REQUEST 1: Repeat the OpenPose passage word for word, everything from "This is the" down to "body pose estimation.".

PROVIDED PASSAGE:
>>

Following on from the GPU version, I now have OpenPose running in an Intel NCS 2 Stream Processing Element, as shown in the screen capture above. This wasn’t too hard as it is based on an Intel sample and model. The metadata format is consistent with the GPU version (apart from the lack of support for face and hand pose estimation) but that’s fine for a lot of applications.
This is the familiar simple test design. The OpenPoseVINO SPE is running at about 3fps on 1280 x 720 video using an NCS 2 (the GPU version with a GTX 1080ti gets about 17fps in body pose only mode). The current SPE inherited a blocking inference OpenVINO call from the demo rather than an asynchronous inference call – this needs to be changed to be similar to the technique used by the SSD version so that the full capabilities of multiple NCS 2s can be utilized for body pose estimation.
One of the more interesting pieces of open source software for video processing is OpenPose. I used this code as the basis of a new OpenPoseGPU Stream Processing Element for rt-ai Edge and the results can be seen in the screen capture. The metadata produce can be seen partially on the right hand side – it is pretty extensive as it contains all of the detected key points, depending on whether face and hand processing is enabled.

<<

RECORDS SUPPLIED:
>>

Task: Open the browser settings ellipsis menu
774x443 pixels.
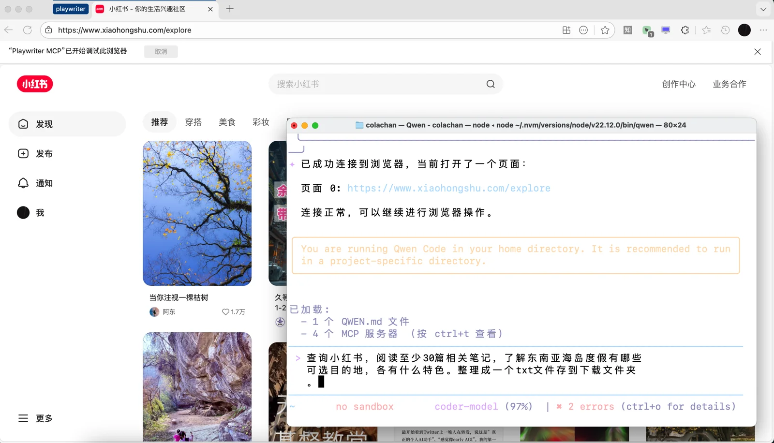Action: 763,30
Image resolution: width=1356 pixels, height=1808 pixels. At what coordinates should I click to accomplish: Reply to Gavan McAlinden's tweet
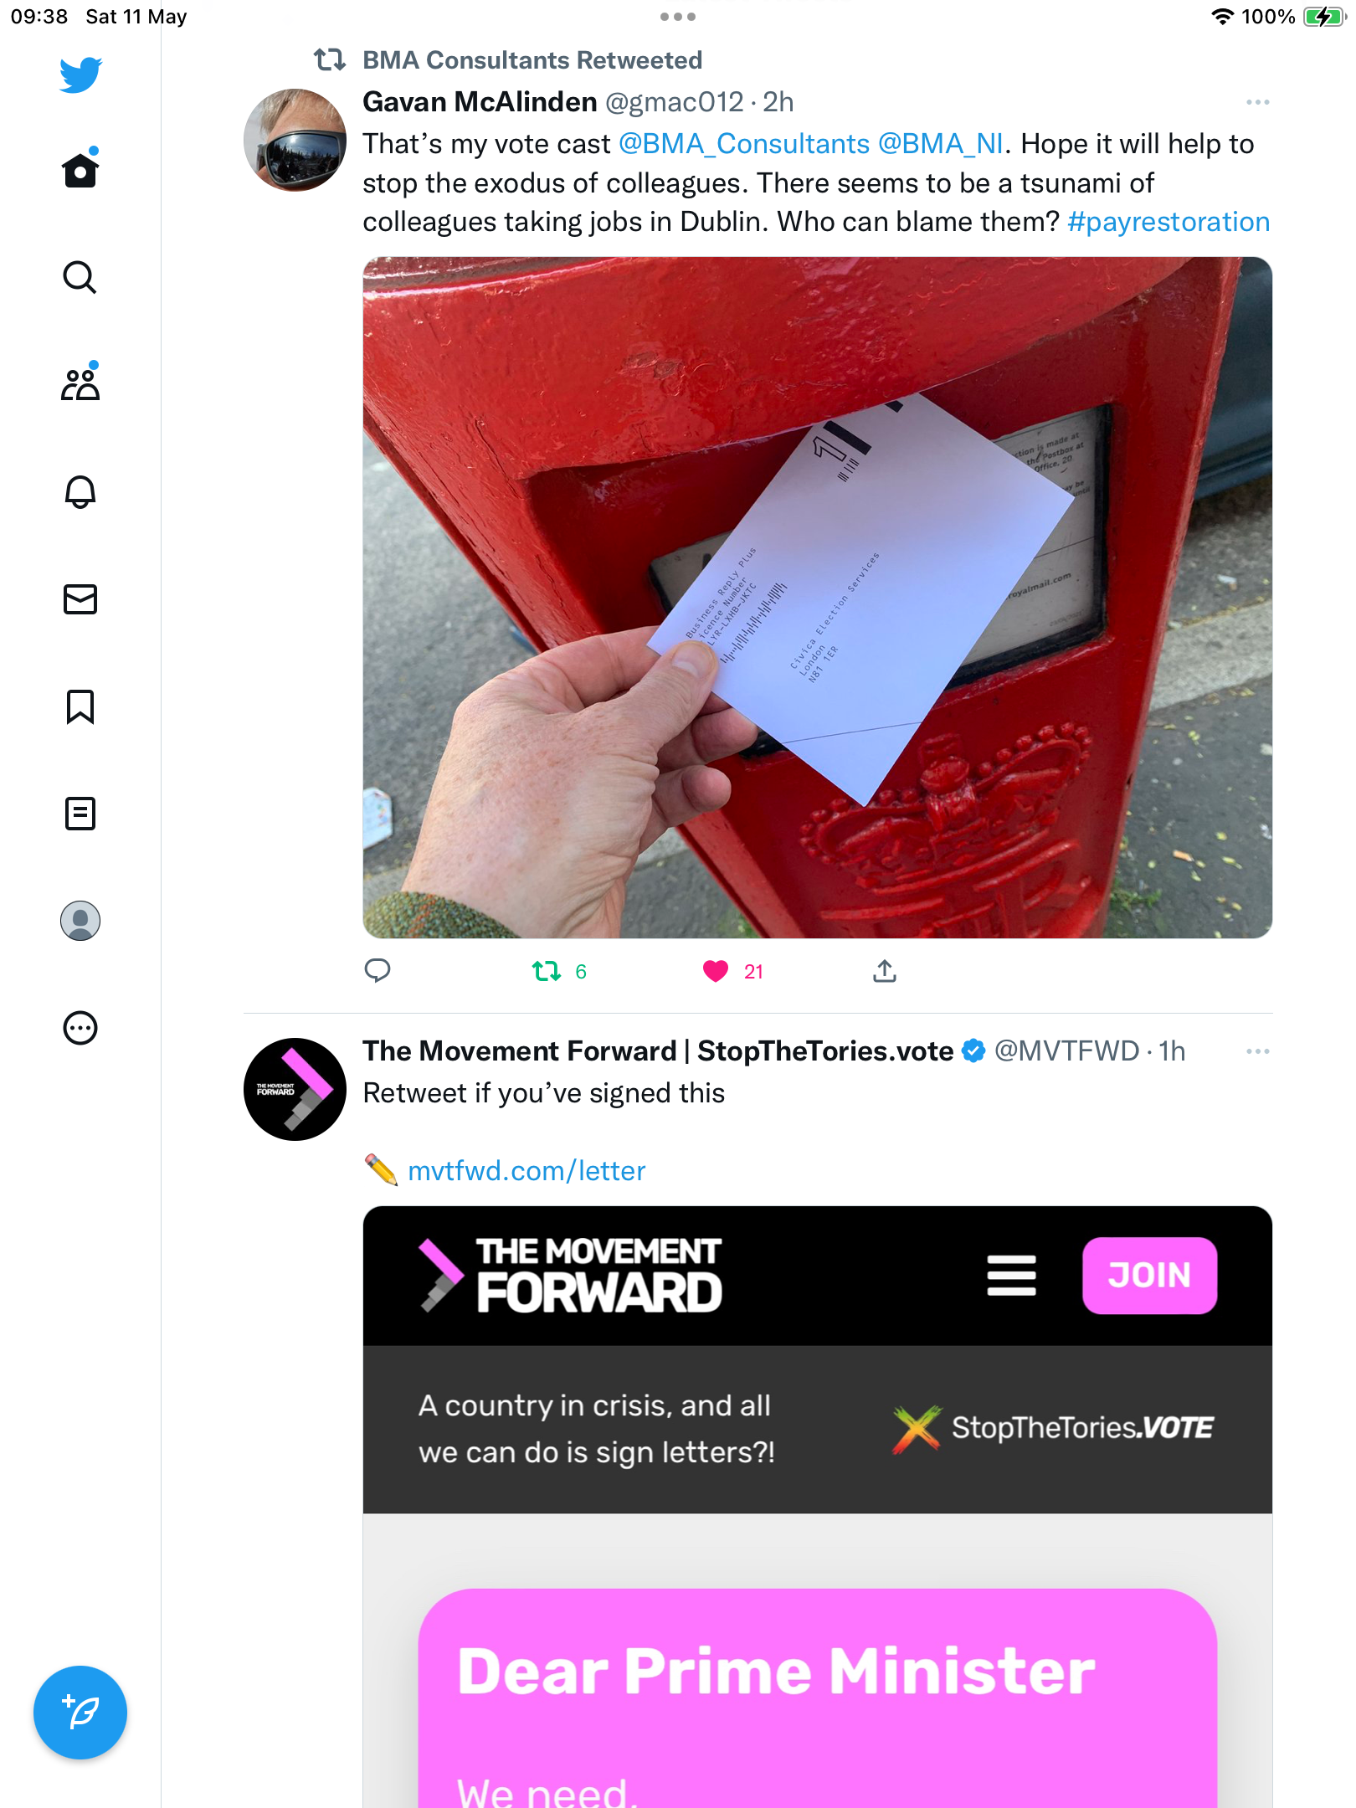click(x=378, y=971)
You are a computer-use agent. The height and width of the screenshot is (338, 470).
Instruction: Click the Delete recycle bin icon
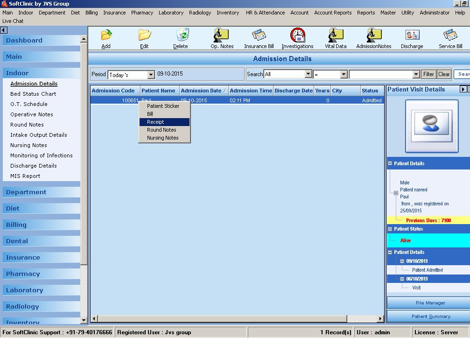(x=181, y=35)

<<

REQUEST 2: Rescale the entries from the start of the entries down to the line containing "click(x=378, y=971)", including both ends. Reproduce those lines with their requests, multiply every coordinate in the answers by 1.15, round each result to a whole number with halves rounded up, and leave out the pictures.

RIGHT ANSWER 1:
This is the familiar simple test design. The OpenPoseVINO SPE is running at about 3fps on 1280 x 720 video using an NCS 2 (the GPU version with a GTX 1080ti gets about 17fps in body pose only mode). The current SPE inherited a blocking inference OpenVINO call from the demo rather than an asynchronous inference call – this needs to be changed to be similar to the technique used by the SSD version so that the full capabilities of multiple NCS 2s can be utilized for body pose estimation.

RIGHT ANSWER 2:
Task: Open the browser settings ellipsis menu
774x443 pixels.
Action: 877,35
Image resolution: width=1356 pixels, height=1808 pixels. At what coordinates should I click to accomplish: Reply to Gavan McAlinden's tweet
click(x=435, y=1117)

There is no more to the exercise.